_Work to complete_. Duplicate the lines below verbatim, starting at the line containing "Click the Question" and ending after the line containing "Click the word".

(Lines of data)

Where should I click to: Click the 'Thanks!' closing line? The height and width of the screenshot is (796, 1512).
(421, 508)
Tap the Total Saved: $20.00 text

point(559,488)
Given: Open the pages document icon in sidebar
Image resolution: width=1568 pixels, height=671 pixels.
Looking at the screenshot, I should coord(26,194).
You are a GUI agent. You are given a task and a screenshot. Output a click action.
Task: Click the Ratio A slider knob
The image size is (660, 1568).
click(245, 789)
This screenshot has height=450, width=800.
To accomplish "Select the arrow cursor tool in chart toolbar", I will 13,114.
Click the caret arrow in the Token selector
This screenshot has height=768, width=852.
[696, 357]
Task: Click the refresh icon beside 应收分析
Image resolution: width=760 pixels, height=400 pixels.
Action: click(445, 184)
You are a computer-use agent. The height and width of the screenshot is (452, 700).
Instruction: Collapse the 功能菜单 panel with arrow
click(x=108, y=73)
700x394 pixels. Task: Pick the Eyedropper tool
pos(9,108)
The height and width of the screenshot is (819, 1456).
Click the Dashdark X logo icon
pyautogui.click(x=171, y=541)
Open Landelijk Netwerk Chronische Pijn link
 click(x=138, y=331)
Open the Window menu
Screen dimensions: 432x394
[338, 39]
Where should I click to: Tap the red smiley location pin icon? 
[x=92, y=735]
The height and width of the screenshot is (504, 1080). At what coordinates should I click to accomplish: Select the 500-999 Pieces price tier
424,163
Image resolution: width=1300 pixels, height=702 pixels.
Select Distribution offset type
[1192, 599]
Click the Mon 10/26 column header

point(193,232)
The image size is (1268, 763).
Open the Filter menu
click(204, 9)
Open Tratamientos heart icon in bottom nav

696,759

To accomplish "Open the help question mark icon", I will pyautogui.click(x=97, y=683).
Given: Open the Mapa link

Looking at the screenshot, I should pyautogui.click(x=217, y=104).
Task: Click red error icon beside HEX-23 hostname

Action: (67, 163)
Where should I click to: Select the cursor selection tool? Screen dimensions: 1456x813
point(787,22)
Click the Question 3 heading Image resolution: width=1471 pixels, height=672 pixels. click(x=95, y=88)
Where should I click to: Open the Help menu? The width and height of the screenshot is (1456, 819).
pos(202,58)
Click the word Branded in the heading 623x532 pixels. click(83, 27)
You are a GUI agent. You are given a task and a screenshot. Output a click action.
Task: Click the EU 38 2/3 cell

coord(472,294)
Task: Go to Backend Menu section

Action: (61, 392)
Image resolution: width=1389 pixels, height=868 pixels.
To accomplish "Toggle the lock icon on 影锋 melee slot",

_Problem solution_.
Click the Question 3 heading Image resolution: width=1471 pixels, height=672 pixels. click(x=95, y=88)
Where should I click to: Open the Help menu? The width and height of the screenshot is (1456, 819).
pos(202,58)
Click the word Branded in the heading 623x532 pixels. click(83, 27)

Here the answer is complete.